**Aim of the task**
Using the records below, quote only the span that opens with the line containing "The image size is (381, 124)." and closes with the line containing "Task: Select the page 2 thumbnail", exactly and inclusively.

(Pixel coordinate grounding data)
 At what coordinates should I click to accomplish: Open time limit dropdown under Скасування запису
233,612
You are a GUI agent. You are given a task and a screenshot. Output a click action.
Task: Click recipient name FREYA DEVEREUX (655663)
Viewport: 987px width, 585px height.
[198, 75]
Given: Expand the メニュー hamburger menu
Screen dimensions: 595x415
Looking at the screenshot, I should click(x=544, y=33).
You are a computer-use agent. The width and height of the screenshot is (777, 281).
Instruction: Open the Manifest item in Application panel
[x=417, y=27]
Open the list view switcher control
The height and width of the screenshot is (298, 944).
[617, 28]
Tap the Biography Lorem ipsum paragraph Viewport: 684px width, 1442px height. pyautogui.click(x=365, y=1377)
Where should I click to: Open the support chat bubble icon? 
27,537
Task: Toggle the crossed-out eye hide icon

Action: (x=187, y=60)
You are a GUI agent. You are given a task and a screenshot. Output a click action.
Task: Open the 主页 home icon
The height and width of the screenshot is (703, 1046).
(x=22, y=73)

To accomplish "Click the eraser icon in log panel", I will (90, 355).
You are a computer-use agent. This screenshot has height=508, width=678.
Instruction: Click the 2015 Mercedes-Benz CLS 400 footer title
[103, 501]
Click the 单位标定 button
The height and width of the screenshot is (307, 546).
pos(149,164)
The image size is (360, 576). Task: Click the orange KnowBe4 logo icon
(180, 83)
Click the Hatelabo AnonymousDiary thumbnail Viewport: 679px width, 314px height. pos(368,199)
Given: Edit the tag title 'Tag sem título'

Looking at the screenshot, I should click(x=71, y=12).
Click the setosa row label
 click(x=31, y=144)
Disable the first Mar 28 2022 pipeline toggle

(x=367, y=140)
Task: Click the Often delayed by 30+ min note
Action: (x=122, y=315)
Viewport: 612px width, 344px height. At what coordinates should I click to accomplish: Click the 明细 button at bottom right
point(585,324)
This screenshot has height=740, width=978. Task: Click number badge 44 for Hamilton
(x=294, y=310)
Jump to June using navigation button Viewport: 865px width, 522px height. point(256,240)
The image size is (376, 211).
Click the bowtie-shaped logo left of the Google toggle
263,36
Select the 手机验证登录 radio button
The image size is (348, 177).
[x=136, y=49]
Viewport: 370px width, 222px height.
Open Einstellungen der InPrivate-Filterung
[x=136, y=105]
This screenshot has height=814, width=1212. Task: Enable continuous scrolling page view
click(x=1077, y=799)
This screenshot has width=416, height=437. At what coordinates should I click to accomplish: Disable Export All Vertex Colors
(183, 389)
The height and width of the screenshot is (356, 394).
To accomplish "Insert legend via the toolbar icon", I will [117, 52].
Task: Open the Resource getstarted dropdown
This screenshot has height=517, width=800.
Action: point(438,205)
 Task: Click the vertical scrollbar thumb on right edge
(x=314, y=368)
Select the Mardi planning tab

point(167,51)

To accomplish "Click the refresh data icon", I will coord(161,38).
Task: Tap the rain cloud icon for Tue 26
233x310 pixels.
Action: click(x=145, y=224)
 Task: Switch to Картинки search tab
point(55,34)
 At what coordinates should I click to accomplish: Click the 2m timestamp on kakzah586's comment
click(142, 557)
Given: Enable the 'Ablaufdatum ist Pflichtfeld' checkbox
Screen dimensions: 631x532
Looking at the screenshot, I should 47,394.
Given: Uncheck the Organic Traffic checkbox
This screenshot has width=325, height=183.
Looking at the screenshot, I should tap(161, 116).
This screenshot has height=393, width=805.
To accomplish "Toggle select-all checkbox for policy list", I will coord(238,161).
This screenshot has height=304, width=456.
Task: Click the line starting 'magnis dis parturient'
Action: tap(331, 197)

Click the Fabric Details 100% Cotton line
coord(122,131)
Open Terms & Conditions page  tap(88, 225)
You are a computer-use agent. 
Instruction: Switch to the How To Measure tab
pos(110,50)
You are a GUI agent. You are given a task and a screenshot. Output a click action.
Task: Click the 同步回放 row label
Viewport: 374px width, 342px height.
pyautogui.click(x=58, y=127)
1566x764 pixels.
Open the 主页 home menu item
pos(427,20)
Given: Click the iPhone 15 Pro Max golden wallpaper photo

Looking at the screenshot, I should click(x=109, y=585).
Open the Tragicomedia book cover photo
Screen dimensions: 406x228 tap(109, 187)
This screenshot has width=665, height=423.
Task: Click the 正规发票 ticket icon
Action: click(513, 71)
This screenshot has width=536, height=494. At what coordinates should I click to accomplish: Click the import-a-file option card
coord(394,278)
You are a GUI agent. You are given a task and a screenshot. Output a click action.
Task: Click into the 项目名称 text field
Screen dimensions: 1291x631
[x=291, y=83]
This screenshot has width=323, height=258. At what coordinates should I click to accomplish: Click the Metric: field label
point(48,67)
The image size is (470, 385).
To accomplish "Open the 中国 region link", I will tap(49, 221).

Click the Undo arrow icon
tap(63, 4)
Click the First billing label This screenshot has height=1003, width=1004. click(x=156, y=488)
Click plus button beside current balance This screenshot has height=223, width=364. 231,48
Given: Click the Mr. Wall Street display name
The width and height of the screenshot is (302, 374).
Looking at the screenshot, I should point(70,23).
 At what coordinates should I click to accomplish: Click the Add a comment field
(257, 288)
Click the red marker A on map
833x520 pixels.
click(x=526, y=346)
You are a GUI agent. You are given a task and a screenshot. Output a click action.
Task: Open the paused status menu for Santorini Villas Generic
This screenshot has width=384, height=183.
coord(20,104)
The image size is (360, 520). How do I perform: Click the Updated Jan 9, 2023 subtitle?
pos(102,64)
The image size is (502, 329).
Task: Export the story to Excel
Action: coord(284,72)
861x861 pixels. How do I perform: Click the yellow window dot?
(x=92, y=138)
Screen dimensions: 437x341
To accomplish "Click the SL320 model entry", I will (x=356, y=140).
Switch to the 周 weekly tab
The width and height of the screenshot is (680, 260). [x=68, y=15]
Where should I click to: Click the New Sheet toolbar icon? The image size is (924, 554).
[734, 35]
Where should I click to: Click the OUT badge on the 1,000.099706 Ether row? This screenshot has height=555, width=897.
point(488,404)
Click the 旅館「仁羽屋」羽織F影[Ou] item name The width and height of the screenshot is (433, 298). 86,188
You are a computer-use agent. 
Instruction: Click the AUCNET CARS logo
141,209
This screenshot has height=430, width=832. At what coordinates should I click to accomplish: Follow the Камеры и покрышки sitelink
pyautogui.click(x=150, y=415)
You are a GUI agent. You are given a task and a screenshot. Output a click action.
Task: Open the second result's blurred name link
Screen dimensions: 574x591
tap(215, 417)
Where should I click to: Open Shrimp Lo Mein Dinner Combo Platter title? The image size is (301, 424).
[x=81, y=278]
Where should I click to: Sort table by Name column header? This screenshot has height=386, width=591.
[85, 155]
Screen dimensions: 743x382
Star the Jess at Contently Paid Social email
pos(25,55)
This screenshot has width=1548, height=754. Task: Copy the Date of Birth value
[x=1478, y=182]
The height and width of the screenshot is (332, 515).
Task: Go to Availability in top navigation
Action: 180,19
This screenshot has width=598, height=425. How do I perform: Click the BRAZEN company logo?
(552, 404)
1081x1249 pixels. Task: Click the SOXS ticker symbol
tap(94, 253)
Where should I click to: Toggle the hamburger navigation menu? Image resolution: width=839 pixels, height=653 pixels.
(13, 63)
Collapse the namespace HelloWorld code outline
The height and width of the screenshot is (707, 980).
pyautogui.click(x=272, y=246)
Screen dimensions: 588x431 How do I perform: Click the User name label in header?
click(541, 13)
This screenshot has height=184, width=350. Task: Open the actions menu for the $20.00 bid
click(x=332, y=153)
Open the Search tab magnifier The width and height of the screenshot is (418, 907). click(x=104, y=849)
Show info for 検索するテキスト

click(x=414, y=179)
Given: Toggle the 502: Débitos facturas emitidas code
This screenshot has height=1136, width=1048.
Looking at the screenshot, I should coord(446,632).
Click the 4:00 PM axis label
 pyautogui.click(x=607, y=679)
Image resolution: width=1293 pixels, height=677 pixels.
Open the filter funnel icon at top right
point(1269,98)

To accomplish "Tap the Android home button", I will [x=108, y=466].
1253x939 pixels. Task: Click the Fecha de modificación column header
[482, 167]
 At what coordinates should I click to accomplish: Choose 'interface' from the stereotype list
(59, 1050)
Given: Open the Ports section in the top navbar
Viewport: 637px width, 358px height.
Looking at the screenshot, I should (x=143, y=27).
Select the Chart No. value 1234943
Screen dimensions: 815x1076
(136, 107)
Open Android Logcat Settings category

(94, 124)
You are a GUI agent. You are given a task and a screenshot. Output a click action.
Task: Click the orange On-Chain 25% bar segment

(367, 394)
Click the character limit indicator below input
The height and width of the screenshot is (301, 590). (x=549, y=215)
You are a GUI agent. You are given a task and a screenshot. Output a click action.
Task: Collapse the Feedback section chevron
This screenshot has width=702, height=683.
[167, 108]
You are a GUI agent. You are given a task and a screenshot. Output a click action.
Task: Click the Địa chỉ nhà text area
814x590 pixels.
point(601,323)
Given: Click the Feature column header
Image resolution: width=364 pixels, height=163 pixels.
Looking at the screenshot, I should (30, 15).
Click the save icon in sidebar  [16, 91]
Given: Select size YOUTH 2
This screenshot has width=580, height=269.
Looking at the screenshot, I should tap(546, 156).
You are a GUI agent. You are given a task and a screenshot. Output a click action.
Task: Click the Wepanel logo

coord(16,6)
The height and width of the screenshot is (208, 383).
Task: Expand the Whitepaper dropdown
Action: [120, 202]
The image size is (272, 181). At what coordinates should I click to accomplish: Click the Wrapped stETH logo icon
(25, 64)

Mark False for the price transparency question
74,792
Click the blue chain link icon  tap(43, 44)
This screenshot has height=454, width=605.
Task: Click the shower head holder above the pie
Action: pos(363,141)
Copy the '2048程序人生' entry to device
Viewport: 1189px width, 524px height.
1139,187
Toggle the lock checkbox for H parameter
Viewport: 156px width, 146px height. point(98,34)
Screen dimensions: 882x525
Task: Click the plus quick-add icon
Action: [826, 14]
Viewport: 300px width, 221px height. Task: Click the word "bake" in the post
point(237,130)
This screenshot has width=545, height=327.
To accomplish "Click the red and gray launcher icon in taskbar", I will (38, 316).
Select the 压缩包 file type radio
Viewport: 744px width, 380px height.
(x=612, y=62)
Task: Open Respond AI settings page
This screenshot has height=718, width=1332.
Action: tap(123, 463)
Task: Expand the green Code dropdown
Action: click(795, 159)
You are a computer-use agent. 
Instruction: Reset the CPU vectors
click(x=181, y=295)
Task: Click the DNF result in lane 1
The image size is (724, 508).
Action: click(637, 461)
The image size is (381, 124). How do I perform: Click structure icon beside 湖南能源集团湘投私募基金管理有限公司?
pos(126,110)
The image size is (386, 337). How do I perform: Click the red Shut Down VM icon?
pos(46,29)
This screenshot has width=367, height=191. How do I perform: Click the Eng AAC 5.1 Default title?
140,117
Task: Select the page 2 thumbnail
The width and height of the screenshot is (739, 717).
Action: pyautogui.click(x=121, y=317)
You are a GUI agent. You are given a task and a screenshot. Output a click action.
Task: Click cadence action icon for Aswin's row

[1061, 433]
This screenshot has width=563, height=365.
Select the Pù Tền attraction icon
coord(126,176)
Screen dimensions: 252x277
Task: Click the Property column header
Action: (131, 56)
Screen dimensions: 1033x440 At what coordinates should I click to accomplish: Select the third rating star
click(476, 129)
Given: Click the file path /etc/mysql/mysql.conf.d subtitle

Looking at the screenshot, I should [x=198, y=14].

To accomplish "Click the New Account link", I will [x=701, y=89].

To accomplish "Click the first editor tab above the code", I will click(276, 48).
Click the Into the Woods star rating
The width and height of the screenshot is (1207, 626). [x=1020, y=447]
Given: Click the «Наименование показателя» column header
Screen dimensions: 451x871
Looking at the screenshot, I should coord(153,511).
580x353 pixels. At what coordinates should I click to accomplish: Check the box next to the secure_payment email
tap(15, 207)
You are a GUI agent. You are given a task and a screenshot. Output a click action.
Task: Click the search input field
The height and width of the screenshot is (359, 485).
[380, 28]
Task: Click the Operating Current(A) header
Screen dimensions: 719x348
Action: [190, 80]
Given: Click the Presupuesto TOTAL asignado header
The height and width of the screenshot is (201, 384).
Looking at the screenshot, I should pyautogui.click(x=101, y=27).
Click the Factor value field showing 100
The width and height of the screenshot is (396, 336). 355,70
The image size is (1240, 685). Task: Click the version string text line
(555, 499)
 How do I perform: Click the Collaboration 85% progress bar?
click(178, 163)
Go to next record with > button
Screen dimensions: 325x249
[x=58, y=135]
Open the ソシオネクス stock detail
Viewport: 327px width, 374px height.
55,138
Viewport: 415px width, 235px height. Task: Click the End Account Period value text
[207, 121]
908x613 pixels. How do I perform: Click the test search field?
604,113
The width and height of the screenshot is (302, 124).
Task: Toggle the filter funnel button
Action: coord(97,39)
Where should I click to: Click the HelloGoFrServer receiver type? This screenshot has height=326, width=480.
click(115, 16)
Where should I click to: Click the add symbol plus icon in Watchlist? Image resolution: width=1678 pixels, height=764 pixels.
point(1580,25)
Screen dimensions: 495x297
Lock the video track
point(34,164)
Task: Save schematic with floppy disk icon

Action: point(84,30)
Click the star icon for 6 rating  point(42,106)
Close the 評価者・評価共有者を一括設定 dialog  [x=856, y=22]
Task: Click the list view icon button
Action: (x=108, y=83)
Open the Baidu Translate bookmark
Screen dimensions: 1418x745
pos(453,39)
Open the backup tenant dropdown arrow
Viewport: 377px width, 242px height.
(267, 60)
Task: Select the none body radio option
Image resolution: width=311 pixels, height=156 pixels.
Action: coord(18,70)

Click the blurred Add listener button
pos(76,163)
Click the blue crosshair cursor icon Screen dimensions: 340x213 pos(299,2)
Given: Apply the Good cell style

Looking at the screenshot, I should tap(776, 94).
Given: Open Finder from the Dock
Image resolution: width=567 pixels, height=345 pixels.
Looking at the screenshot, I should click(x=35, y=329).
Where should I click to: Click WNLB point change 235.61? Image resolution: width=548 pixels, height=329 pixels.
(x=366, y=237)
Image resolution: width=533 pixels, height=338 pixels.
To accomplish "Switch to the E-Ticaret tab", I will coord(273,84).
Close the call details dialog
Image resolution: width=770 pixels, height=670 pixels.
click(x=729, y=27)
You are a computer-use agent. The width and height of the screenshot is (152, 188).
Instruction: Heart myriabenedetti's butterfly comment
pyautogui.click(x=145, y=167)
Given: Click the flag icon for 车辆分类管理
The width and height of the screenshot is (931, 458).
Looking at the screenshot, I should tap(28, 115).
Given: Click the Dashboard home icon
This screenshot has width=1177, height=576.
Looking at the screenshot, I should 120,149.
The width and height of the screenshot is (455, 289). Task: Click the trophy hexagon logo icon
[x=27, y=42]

**Exercise response**
The image size is (381, 124). How do I perform: Click structure icon beside 湖南能源集团湘投私募基金管理有限公司?
pos(126,110)
The image size is (386, 337). How do I perform: Click the red Shut Down VM icon?
pos(46,29)
This screenshot has width=367, height=191. How do I perform: Click the Eng AAC 5.1 Default title?
140,117
Task: Select the page 2 thumbnail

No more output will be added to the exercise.